5. Static Extension Position Hold this E-cise for 02 min. 1. Start down on the floor on your hands and knees with your major joints aligned (i.e. shoulders directly above elbows and wrists, hips directly above knees). Hands should be placed shoulder width apart, palms flat with fingers pointed straight ahead. Arms must remain straight, elbows locked. 2. Walk your hands 4-6 inches forward and then move your upper body forward so that your shoulders are again above your wrist but now your hips are forward of your knees 4-6 inches. 3. Relax your low back allowing it to arch with the movement coming from the tilt of your pelvis. 4. Collapse your shoulder blades together and drop your head down. Your shoulders should be directly above your wrist. If your low back begins to hurt, back your hips up toward your knees; this will make the exercise a bit easier. 5. Hold as directed on your menu. This exercise promotes lumbar and thoracic extension through bilateral hip demand.

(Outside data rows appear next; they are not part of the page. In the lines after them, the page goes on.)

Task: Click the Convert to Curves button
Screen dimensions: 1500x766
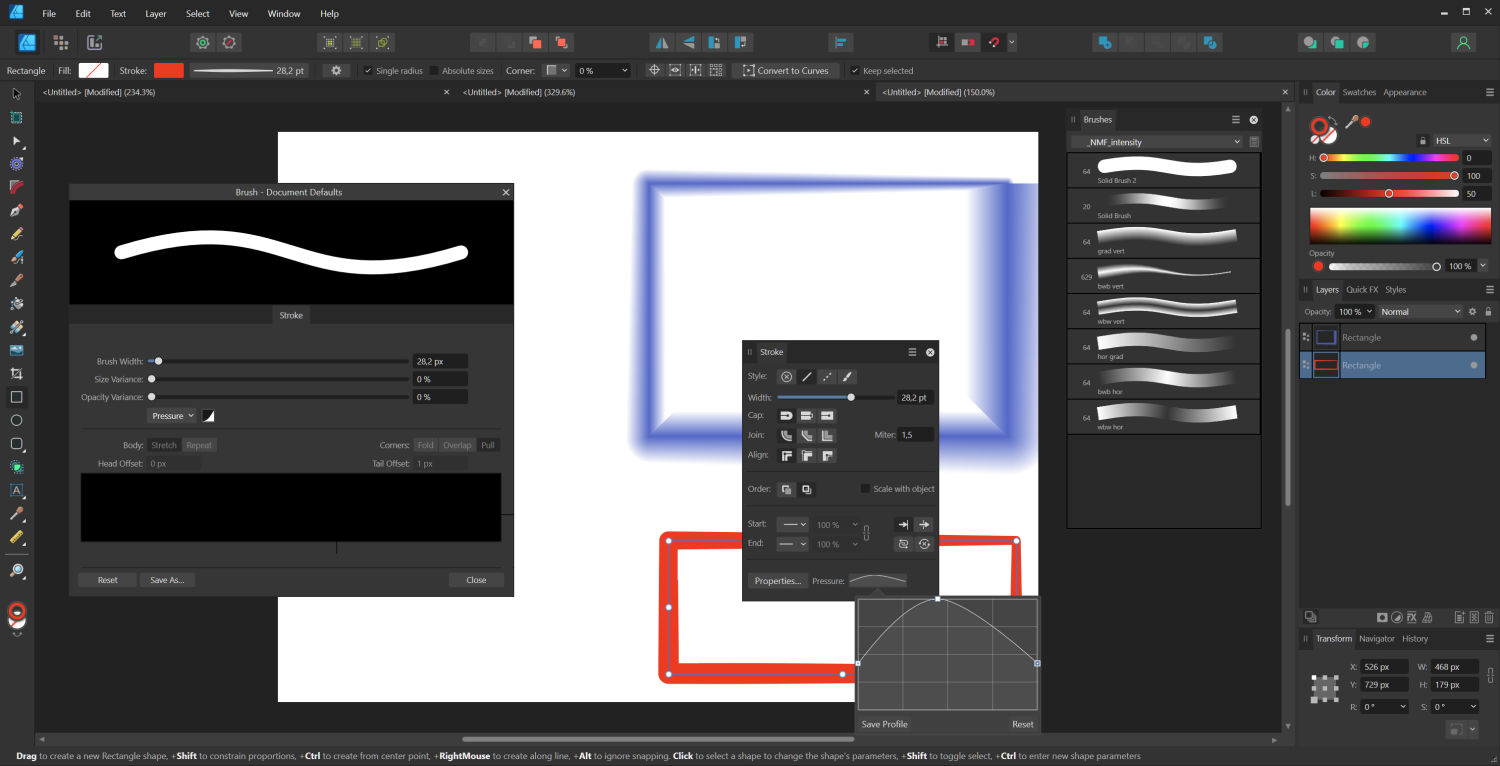Action: point(788,70)
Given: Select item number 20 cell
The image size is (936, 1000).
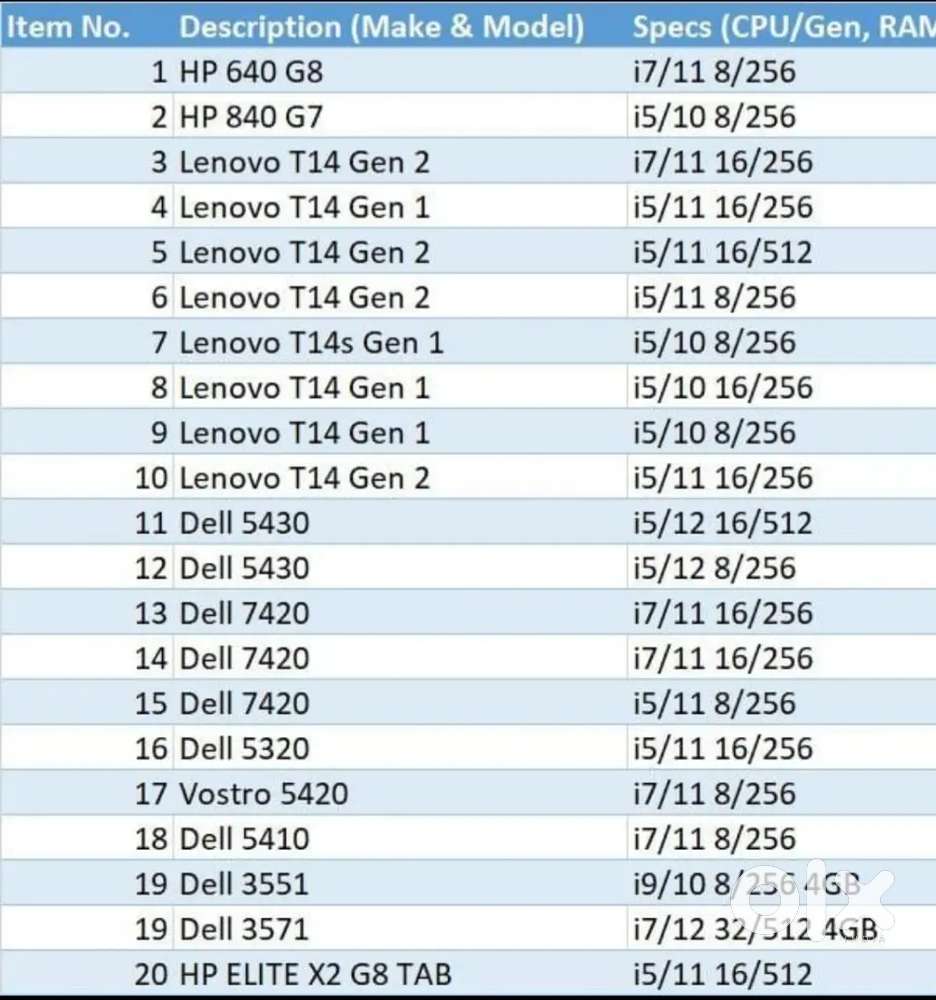Looking at the screenshot, I should tap(151, 975).
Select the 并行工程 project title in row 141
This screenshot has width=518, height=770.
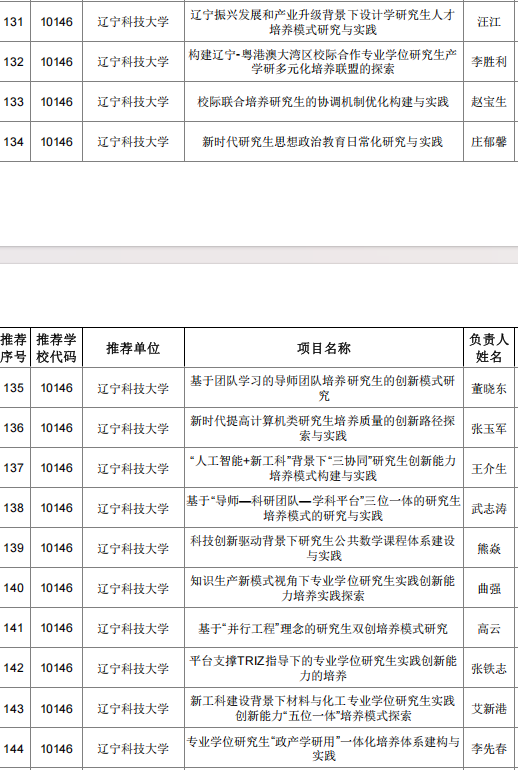click(x=323, y=629)
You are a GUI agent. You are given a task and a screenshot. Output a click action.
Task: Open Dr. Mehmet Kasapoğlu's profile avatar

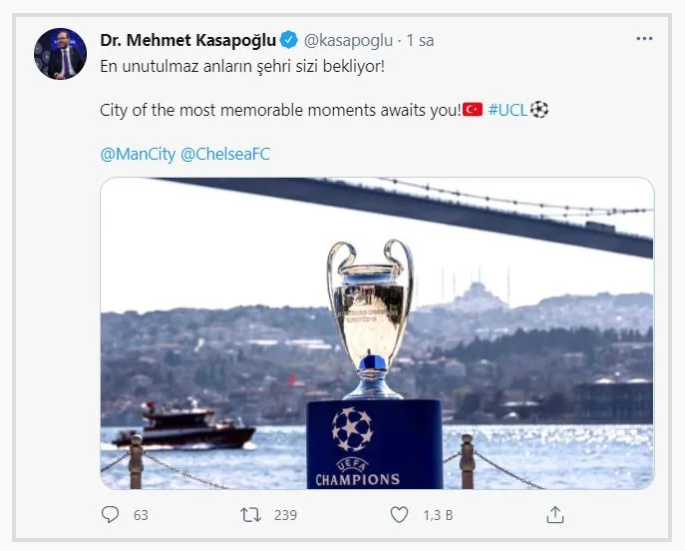click(x=60, y=54)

6. Squat 1. Stand facing something about chest high that you can hang onto and will support your weight. e.g. a door frame, a door-use the handles, a kitchen sink, a pole. Your feet should be parallel and about 6 inches apart. 2. Hold onto the support with both hands at about hip level. Keep your arms straight, do not bend at the elbow. 3. Place an arch into your lower back by rolling your hips forward. 4. Stick your butt out and bend your knees so that your hips/butt are at about knee level. 5. Hold as directed on your menu. Notes: Keep your upper body as vertical as possible. Keep your knees in line with your feet. This exercise promotes anterior and lateral hip demand to support the spinal column (under load). Hold this E-cise for 01 min.